When using plugin reference resolvers, the syntax is similar to AMD loader plugin syntax:

{ $ref: 'resolver!reference-identifier' }

For example, the wire/dom plugin provides a reference resolver for referencing DOM nodes by id by providing a reference resolver named dom, whose reference identifier is a DOM node id.

{ $ref: 'dom!my-node-id' }

Simple example

Using references in a wire spec is similar to using variables. For example, if you have a component named controller that needs a reference to another component named view:

// Create a controller instance
controller: {
	create: 'my/Controller',

	// Set controller properties
	properties: {
		// Set the controller's myView property to the view
		// instance created below
		myView: { $ref: 'view' }
		// ... other controller properties
	// ... other controller configuration

// Create a view instance
view: {
	create: 'my/View',
	// ... other view configuration

Notice that order doesn't matter.
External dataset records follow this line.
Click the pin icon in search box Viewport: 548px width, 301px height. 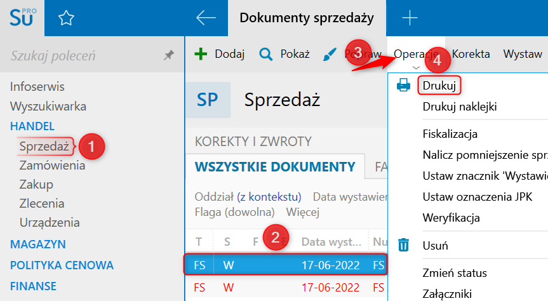tap(168, 56)

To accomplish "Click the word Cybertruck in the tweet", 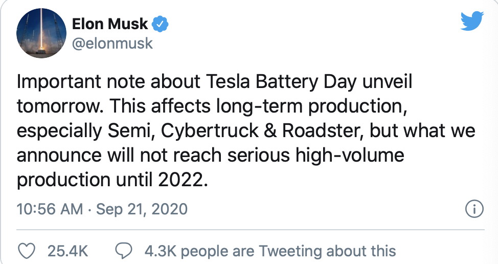I will click(210, 131).
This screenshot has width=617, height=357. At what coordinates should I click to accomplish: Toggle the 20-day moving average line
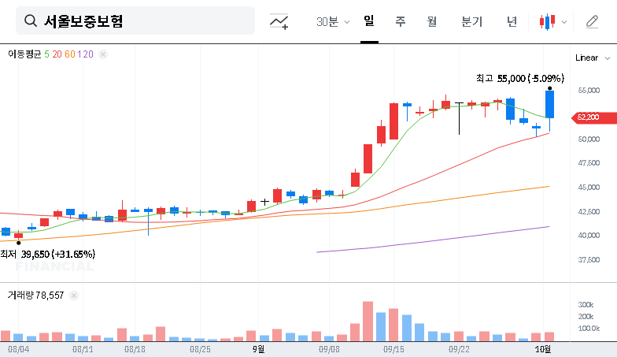[57, 54]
Even though view is referenced before it is declared, the reference will be resolved correctly because wire specs are declarative, and wire.js will handle ordering to make sure everything works out.

Injecting reference resolvers

Many of wire's built-in resolvers can be injected as properties or constructor args. This allows you to use the same reference resolution mechanism in your wire specs and your procedural code. Each of the following built-in resolvers may be injected:

To inject a reference resolver, omit the reference identifier (the part after the "!") as in this example:

controller: {
	create: 'my/Controller',
	properties: {
		// inject the "first!" resolver as an abstracted document.querySelector
		querySelector: { $ref: 'first!' }


Connecting components together so they can collaborate is at the heart of building any application. Connections are the lines in your "box and line" diagrams. The type of connections as well as how they are created can be just as important as the components they connect.
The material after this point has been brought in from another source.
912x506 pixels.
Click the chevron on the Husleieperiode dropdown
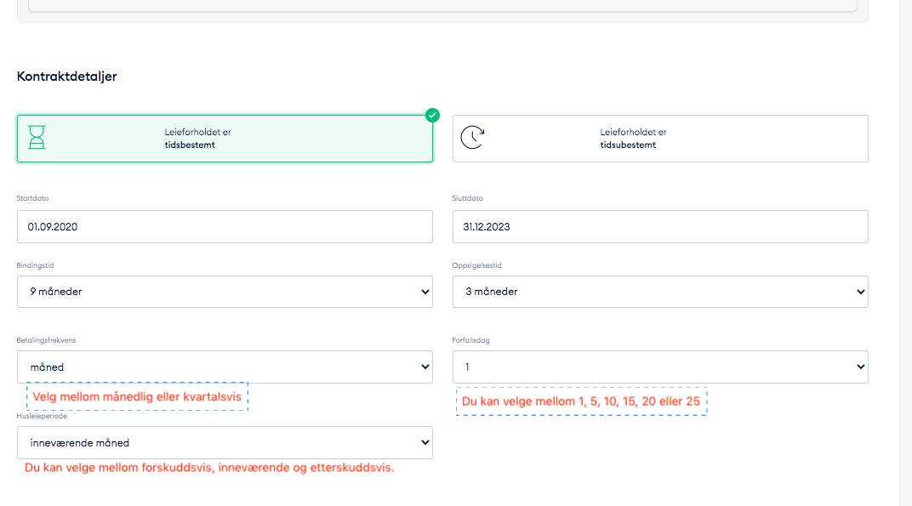(424, 442)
Many times, application components create their own connections to other components, which can lead to an inflexible architecture that is difficult to refactor.
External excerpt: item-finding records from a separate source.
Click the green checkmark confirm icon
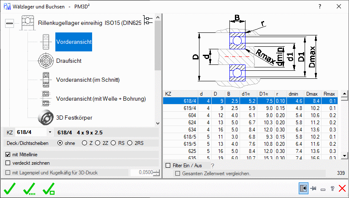The image size is (349, 198). point(10,188)
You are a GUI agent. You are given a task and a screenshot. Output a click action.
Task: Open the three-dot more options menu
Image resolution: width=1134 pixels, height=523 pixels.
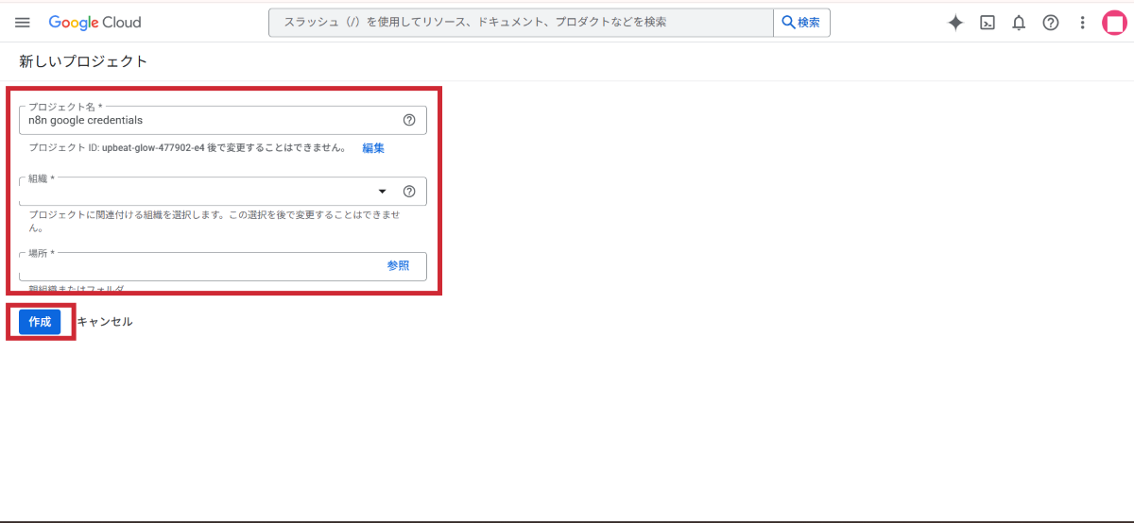coord(1082,24)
Wire.js allows you to connect components together non-invasively using several types of connectors, such as dependency injection, synthetic Javascript events, and Aspect-Oriented Programming (AOP). For browser-based applications, it also treats the DOM in the same way. It allows you to bind DOM events between DOM nodes and Javascript components without coding it into your components.

Wire.js connections can also transform data that flows through them, making it easier to mix and match components by not forcing you to put data-adapting logic into the components themselves.

Separating connections from application logic makes for simpler testing, easier refactoring, and a more flexible architecture.